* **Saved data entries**
━━━━━━━━━━━━━━━━━━━━
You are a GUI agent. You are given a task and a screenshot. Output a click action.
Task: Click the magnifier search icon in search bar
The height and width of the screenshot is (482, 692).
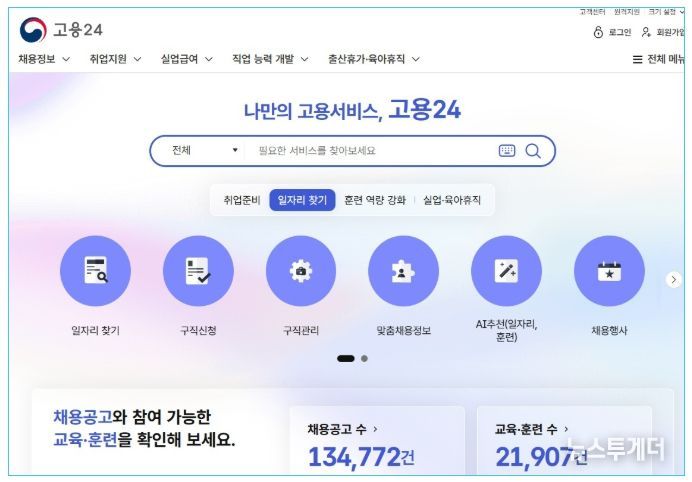(533, 151)
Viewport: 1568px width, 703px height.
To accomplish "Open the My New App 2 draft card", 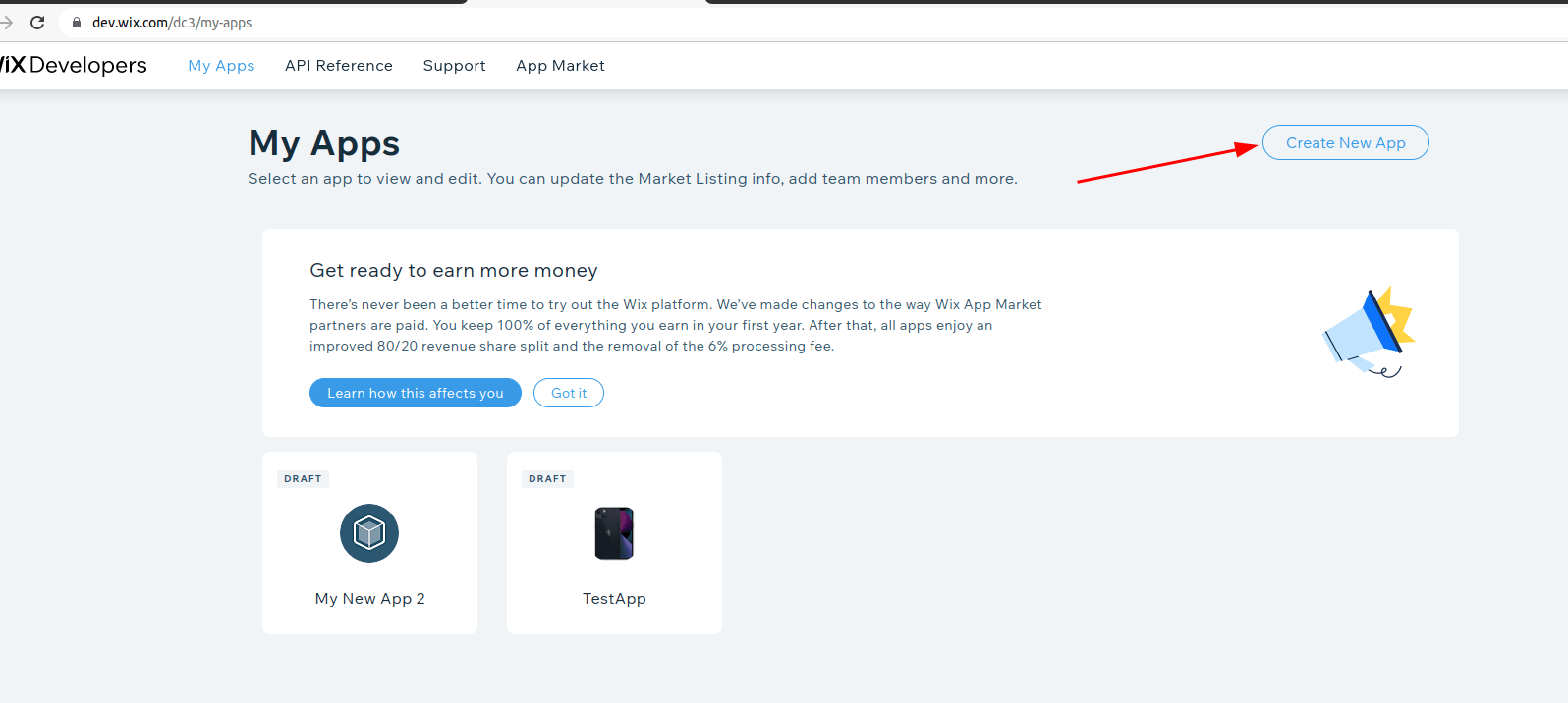I will [x=369, y=543].
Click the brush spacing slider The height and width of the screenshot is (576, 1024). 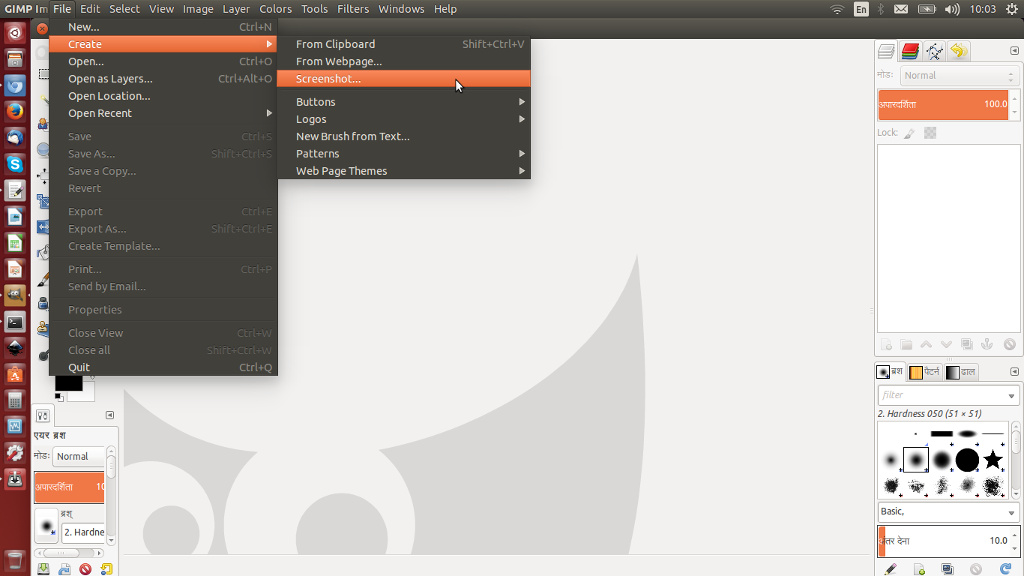940,541
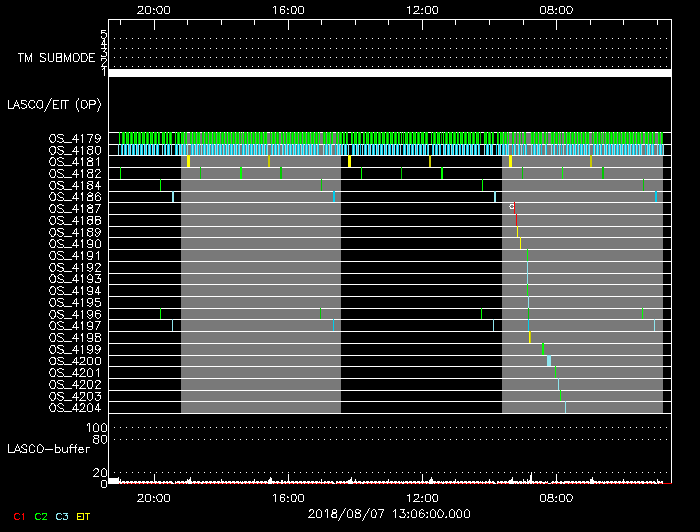This screenshot has width=700, height=532.
Task: Pick the cyan C3 legend label
Action: coord(63,516)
━━━━━━━━━━━━━━━━━━━━
* **Task details**
Every line from the top of the entries through the line that holds "Viewport: 1568px width, 703px height." is to be quoted exactly, please, and nothing else; omit the pictures.

* **Finished task**
You are a GUI agent. You are given a task and a screenshot. Output a click action.
Task: Click the magnifier search icon in search bar
The height and width of the screenshot is (482, 692).
(533, 151)
Viewport: 1568px width, 703px height.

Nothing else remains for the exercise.